EDITORIAL: Free Speech needs to be defended by all
As a student newspaper, the Daily Wildcat is deeply concerned not just about our right to free speech and press as a newspaper, but the state of free speech on campus as a whole.
While what exactly constitutes free speech has always been a fine line, it’s nevertheless a line that must be carefully monitored to make sure free speech, a constitutionally protected right, is not suppressed.
Technically, the First Amendment states Congress “shall make no law ... abridging the freedom of speech.” It has been expanded by the U.S. court system to include protection not to speak (West Virginia Board of Education v. Barnette), to use offensive words and phrases to convey political messages (Cohen v. California) and to engage in symbolic speech (Texas v. Johnson and United States v. Eichman). Courts have decided freedom of speech does not protect speech that incites actions that would harm others (Schenck v. United States) or the right to distribute obscene material (Roth v. United States).
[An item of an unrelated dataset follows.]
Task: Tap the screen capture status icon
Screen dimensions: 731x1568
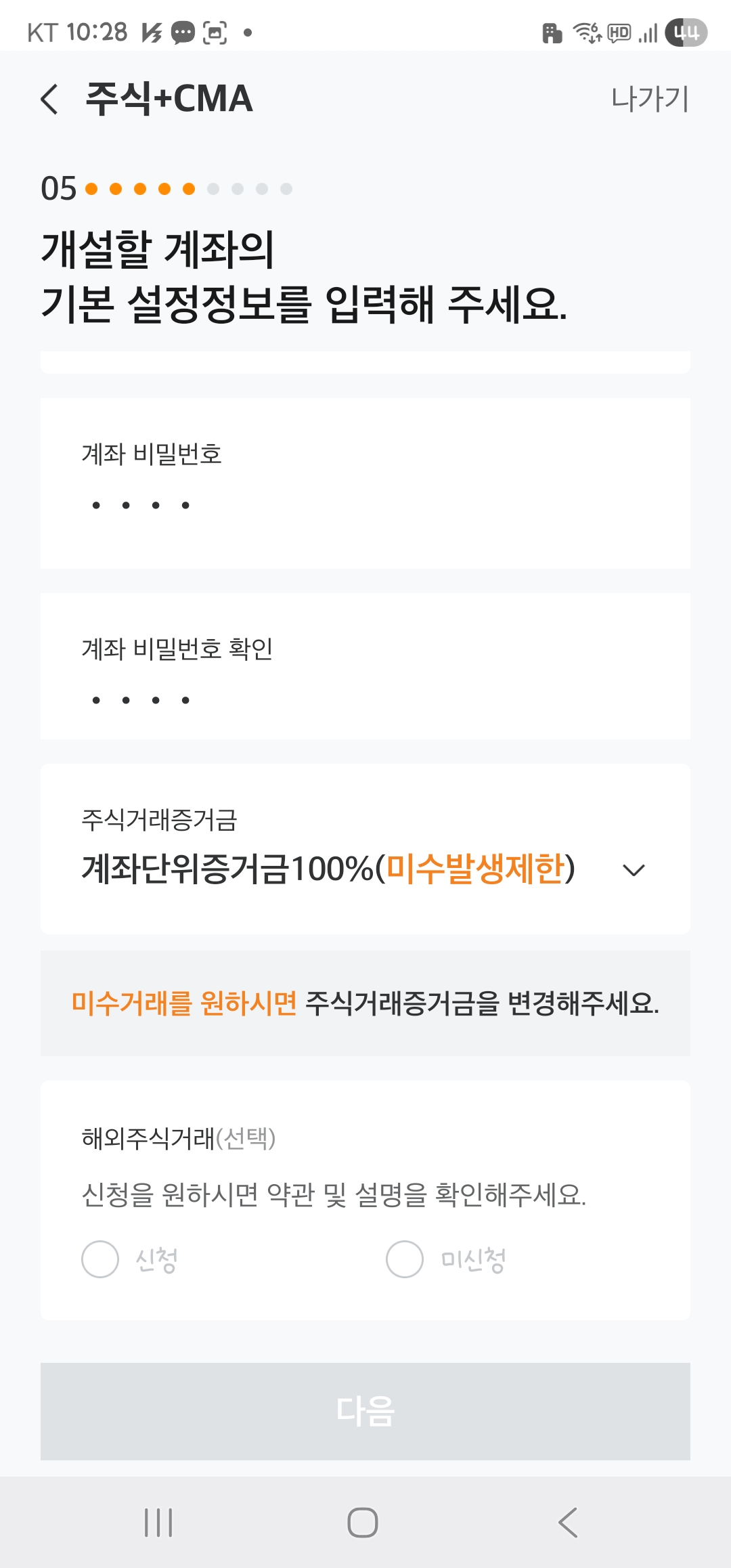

College campuses especially are usually understood to be places to share ideas and viewpoints, and it’s only natural that sometimes those ideas and viewpoints will be in opposition to each other. Those situations would ideally be treated as chances to learn civil disagreement and debate skills, but lately such situations have spiraled out of control.
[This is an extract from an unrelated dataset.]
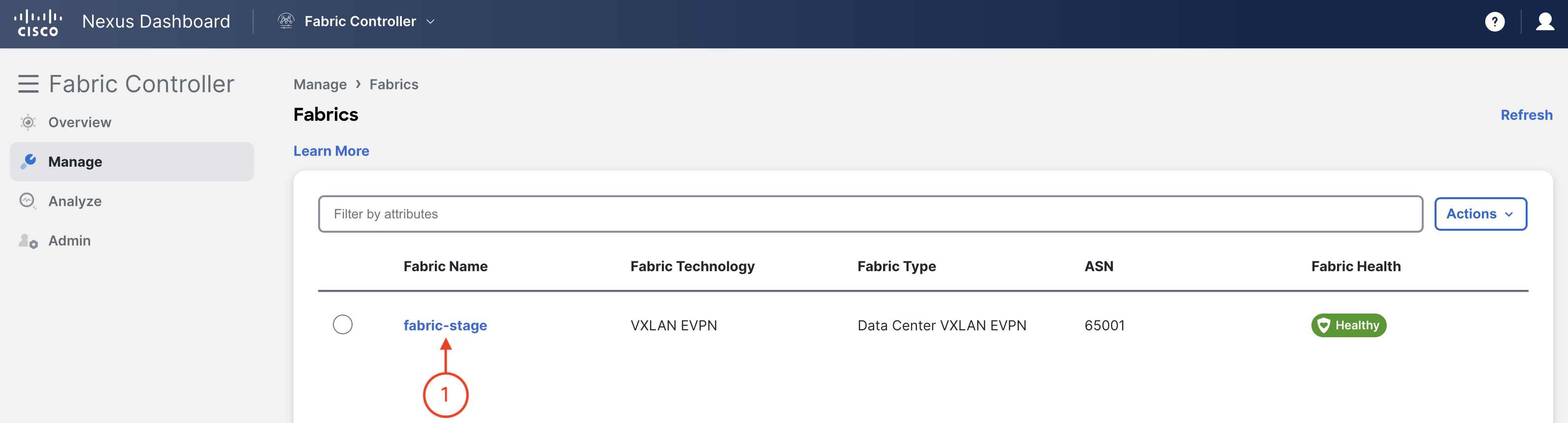1568x423 pixels.
Task: Click the Healthy status badge
Action: click(x=1348, y=325)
According to the Foundation for Individual Rights in Education, a nonprofit whose mission is to “defend and sustain individual rights... at America’s colleges and universities” including freedom of speech, a 2019 report found that 89.7 percent of American colleges maintain policies that restrict, or have the potential to restrict, student and faculty expression.
In February 2019, the UA received FIRE’s highest rating – a green light for free speech. One of UA’s polices on the use of campus reads, “The purpose of this policy is to respect the Campus Community’s rights to free speech and expressive activity within public and designated public forums, while preserving public health, safety, and welfare; the normal business uses of the campus; and the rights of others to legitimately use and enjoy the campus.”
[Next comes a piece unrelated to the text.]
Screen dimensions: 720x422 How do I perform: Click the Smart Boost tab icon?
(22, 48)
Yet in light of recent events, FIRE issued another statement: “While FIRE continues to gather facts, guiding principles should be restated. As a public institution, the University of Arizona is fully bound by the First Amendment. The First Amendment protects the right of public college students to engage in peaceful protest. This right protects student speech that listeners may find deeply offensive. Taken alone, the content of the speech at issue here — calling Border Patrol agents ‘murder patrol’ and ‘an extension of the KKK,’ for example — is plainly protected by the First Amendment.”
The statement went on to say “The First Amendment also protects the right of public college students to hear from the speakers of their choice free from the heckler’s veto. Attempts to prevent a speaker from being seen and heard by an audience are not protected by the First Amendment … There is simply not enough information in the brief videos that have so far been made public to confirm that the protesters’ conduct, taken as a whole, constituted unprotected disruption.”
The statement concluded, “These facts present a close call between competing First Amendment interests. In such a situation, criminal prosecution is a heavy hammer … filing criminal charges against students for campus speech that may be protected by the First Amendment will chill protected student speech. Students will rationally decide to self-censor rather than risk the possibility of criminal charges.”
As your student newspaper, the Daily Wildcat calls on the University of Arizona community, from President Dr. Robert C. Robbins to each student here, to help protect the vital institution of free speech. Students should never be punished for exercising free speech rights, and colleges should remain places where free speech and the expression and exchange of ideas flourish.
And if you feel compelled to allow the suppression of certain kinds of speech you don’t agree with, think of the poem “First They Came” by Martin Niemöller and remember, if you don’t protect everyone’s right, eventually there will be nobody left to stand up for your right.